I started thinking about this again when I was preparing for a presentation on planning forms for the Alliance for CEHP Annual Meeting- I couldn’t believe how many planning mechanisms are out there (and how many of them look the same) and when I got an email from a state-accredited provider- it reminded me of the days when I used to work with said state-accredited provider and how different things are from the large organizations I’ve encountered.
I’ve always been a strong advocate for the state-accredited providers- many of whom aren’t afforded the same CME luxuries as the rest of us- those who wear multiple hats (credentialing coordinator, medical staff coordinator, medical librarian AND CME coordinator), who see what big medical center is doing and get overwhelmed by the fact that they don’t have the resources to do it. Or the big medical specialty society who talk like everyone has a CME staff of 12.
The bottom line is that for the most part, we all want to provide excellent CME to improve patient care, but how we do it is vastly different (but not necessarily wrong).

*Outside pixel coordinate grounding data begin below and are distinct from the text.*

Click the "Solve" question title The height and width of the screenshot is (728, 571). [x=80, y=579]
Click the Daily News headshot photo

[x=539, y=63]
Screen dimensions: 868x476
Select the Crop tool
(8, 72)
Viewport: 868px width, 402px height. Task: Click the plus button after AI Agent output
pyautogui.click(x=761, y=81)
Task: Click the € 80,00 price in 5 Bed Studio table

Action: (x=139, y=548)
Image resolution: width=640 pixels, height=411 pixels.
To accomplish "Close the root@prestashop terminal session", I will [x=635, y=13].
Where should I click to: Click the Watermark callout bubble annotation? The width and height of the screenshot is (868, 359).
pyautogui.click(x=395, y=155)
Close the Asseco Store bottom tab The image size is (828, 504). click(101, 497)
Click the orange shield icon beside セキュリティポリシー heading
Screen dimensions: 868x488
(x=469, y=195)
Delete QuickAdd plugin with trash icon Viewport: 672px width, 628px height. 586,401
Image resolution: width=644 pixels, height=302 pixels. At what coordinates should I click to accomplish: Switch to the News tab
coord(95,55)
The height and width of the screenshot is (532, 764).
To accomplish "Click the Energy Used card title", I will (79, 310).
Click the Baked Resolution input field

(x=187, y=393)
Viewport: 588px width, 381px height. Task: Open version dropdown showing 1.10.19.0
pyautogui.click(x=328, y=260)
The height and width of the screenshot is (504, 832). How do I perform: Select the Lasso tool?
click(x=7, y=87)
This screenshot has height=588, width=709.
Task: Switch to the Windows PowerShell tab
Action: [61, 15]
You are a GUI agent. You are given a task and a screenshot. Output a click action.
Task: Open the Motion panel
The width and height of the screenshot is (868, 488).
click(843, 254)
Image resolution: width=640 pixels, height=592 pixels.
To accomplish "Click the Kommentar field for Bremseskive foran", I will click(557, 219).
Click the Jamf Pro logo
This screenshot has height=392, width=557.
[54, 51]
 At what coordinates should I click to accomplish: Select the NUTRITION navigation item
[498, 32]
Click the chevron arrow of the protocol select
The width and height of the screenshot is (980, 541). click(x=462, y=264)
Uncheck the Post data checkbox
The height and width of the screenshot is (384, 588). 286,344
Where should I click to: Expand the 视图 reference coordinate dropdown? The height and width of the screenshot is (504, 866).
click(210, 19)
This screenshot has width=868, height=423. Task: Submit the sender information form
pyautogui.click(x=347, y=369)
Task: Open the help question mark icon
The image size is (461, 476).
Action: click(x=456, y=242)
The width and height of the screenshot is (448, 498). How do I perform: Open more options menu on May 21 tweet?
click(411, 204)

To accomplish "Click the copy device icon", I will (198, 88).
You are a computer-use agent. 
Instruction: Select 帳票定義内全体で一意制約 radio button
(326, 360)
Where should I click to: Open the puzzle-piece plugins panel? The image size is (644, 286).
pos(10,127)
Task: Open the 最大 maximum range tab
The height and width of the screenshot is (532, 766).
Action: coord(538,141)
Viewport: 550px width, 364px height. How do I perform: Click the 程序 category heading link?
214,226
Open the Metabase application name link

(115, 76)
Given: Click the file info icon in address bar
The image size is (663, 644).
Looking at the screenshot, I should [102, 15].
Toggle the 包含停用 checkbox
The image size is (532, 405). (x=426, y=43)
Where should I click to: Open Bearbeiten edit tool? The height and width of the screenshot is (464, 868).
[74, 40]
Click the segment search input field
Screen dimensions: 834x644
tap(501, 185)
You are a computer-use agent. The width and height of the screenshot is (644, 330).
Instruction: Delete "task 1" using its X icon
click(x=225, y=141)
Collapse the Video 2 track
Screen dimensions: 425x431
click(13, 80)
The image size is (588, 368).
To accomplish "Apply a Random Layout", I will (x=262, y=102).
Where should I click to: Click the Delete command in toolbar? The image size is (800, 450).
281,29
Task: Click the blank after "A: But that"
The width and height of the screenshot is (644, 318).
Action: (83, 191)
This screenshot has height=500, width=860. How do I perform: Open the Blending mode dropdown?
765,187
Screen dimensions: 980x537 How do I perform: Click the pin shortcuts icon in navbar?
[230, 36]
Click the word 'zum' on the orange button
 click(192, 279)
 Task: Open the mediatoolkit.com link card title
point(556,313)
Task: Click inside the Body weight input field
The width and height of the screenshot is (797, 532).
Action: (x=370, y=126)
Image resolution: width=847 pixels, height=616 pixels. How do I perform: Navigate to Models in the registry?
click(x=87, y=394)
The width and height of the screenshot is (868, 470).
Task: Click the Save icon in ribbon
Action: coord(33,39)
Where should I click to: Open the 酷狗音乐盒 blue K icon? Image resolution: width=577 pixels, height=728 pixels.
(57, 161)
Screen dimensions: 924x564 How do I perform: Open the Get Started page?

So this week when some of us meet new peers and friends, remember that they may not be doing the same things as you but may have a really cool thing that they ARE doing well. For those of us who are unable to go, keep in touch (and reach out to people) through Twitter with the hashtag #acehp13.
Submitted question: Fact or Fiction: If an event does not receive any commercial support, that must be disclosed in the event brochure.
Answer: Fiction! If you don’t accept commercial support for an activity, there is no requirement that you must disclose the absence.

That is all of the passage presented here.